For hair cycling enthusiasts though, switching up products based on a catalogue of needs has helped repair and revive their hair. So, what’s the rub? Is it necessary to create a weekly or monthly routine or should you take it on a case-by-case basis? Unsurprisingly, it’s slightly more nuanced than that.



“Hair won’t get ‘used’ to a shampoo,” explains celebrity hairstylist and founder of the eponymous haircare line, Larry King. “What does happen though, is that the shampoo keeps doing the same job too much.

“For example, if you keep adding loads of moisture and proteins, it’s going to build up over time. This is when you need to reach for a more cleansing shampoo to start the cycle again.”

This feels like common sense: due to external and internal factors our hair is ever-changing and our routines should reflect that.

How often should you switch up your hair cycling routine?

Again, no two people have the same hair and no two days are the same. Everything from environmental pollution to sunlight, exercise, daily habits and diet can affect how your hair is feeling and looking. These changing conditions influence how we should treat our hair, with the following factors impacting how well your products perform:

  • if you have been bleaching or heat styling your hair more often than usual
  • seasonal changes, including too much sunlight
  • spending time in centrally heated buildings
  • washing your hair in hard water as it can leave dulling deposits on the hair
  • overuse of products containing excess silicones that can leave the hair limp and lacklustre

Hammond recommends rotating between using a weekly hair mask (she suggests the hydrating Philip Kingsley Elasticizer), a restorative treatment like the Philip Kingsley Bond Builder Restructuring Treatment and a monthly clarifying treatment, such as the Philip Kingsley Vitamin C Jelly, to slough away any build-up that may have accumulated on the scalp and hair.

How to start hair cycling at home

There’s no need to throw out your bathroom cupboard and start again. Instead, fleshing out the bones of what you have with hard-working products designed to do a specific job will keep your budget and shelves in order.

King suggests looking at shampoo as the most important first step.

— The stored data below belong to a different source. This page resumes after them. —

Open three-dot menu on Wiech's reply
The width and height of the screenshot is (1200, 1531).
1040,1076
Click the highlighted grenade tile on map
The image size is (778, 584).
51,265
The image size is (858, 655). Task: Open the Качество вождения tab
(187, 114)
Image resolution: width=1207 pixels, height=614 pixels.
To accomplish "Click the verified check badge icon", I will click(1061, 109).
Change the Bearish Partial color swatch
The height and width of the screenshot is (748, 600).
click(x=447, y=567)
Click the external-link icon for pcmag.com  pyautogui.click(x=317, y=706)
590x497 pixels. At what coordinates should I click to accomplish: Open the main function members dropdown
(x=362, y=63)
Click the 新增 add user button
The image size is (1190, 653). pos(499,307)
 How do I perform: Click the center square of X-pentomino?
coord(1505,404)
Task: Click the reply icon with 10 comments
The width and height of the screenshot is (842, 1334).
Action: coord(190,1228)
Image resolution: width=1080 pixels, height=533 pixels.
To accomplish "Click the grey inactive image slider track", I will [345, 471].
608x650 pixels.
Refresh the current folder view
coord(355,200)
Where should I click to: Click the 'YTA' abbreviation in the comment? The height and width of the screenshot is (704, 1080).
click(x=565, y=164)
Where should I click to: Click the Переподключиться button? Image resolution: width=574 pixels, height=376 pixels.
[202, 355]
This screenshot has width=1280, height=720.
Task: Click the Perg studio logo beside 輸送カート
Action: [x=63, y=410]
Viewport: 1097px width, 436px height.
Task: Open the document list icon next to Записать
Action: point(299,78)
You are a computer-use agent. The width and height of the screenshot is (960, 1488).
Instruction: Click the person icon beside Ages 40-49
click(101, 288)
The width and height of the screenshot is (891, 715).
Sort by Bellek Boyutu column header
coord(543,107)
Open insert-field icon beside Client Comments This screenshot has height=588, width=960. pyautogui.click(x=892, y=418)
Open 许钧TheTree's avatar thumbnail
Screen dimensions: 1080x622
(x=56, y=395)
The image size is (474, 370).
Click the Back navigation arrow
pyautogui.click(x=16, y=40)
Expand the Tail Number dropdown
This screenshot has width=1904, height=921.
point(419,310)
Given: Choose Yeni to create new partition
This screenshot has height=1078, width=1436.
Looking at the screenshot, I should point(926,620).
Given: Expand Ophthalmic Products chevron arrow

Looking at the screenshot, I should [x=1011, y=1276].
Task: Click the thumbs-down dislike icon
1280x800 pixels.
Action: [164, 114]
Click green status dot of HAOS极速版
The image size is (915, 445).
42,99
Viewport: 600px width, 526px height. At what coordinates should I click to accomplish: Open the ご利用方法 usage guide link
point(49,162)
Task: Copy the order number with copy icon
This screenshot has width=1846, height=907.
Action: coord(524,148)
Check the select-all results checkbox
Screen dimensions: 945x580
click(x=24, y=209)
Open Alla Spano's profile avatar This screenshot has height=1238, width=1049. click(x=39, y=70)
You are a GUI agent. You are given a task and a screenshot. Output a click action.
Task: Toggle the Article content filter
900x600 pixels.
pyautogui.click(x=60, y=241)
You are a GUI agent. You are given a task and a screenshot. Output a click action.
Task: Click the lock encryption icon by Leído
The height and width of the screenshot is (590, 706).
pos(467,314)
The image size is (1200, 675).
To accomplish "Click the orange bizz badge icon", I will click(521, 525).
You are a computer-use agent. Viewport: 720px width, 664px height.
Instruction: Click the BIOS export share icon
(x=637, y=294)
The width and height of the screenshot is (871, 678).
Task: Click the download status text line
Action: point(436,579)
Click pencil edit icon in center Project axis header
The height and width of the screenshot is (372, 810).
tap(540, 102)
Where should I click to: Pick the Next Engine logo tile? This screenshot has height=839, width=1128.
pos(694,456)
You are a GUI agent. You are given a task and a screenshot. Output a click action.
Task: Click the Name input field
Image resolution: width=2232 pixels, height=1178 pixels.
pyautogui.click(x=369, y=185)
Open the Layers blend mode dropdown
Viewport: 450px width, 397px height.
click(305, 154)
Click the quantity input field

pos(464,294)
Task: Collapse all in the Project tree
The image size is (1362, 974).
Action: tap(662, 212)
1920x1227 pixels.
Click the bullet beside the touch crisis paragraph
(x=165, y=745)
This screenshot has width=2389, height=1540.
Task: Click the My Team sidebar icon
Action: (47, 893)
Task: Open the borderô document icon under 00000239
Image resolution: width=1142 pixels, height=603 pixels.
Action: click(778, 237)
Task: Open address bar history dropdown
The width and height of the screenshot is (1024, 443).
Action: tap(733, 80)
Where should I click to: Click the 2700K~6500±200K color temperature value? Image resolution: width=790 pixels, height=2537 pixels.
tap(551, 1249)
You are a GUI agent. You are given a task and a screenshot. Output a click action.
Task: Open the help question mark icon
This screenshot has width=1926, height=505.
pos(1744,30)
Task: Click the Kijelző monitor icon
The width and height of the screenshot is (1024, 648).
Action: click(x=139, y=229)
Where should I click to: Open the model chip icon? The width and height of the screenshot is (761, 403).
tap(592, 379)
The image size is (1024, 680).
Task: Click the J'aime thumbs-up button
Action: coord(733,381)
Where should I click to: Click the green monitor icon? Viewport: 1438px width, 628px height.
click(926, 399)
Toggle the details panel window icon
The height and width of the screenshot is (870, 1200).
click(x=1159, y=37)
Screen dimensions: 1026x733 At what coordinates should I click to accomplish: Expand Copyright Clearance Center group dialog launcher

“Shampoo is like the skin care of haircare – it forms the basis of all good hair days. Besides a good haircut, shampoo is the best primer for your hair. Weirdly, though, it’s something we think of in a basic way, often choosing it based on what it smells like and our hair types.”

King’s aptly named Wash Cycle is designed to focus on the step that will reap you the most benefit: the shampoo. The conditioner you use can remain the same, occasionally peppered with a weekly or monthly mask, but the basis of your hair cycling routine should start with your shampoo.

“A big mistake people make is using the same shampoo every day. Hair needs different things at different times: depending on firstly your hair type but also the weather, if you’re on holiday, the sun, your hormones, pollution, hard water and colour treatments. This is all before you’ve even started to consider the scalp.”

His method, which involves cycling between a cleansing shampoo, a volumising shampoo and a moisturising shampoo, is based on salon techniques: there’s never just one shampoo on offer. There are myriad options, all created to target different concerns that play a large role in leaving the salon feeling fantastic.

Do you need to start hair cycling for healthier hair?

Whether it’s your gym workout or what you eat for dinner, one thing stays consistent: variety is the spice of life. The same goes for your hair.

But, don’t get lost in the lingo. Hair cycling, at its most simple, is about taking note of what your hair needs and acting accordingly. In the same way you wouldn’t layer skincare acids onto already irritated skin, hair cycling is about reacting to different needs at different times.

For example, if you’ve overprocessed your hair with chemicals or heat, damage-repairing or bond-building products will be your main focus. Or, if you struggle with limp hair due to hard water, clarifying and volumising products will form the crux of your routine.

There’s no one-size-fits-all when it comes to hair cycling. Have a play around, experiment, see what works for you and your routine and leave the rest.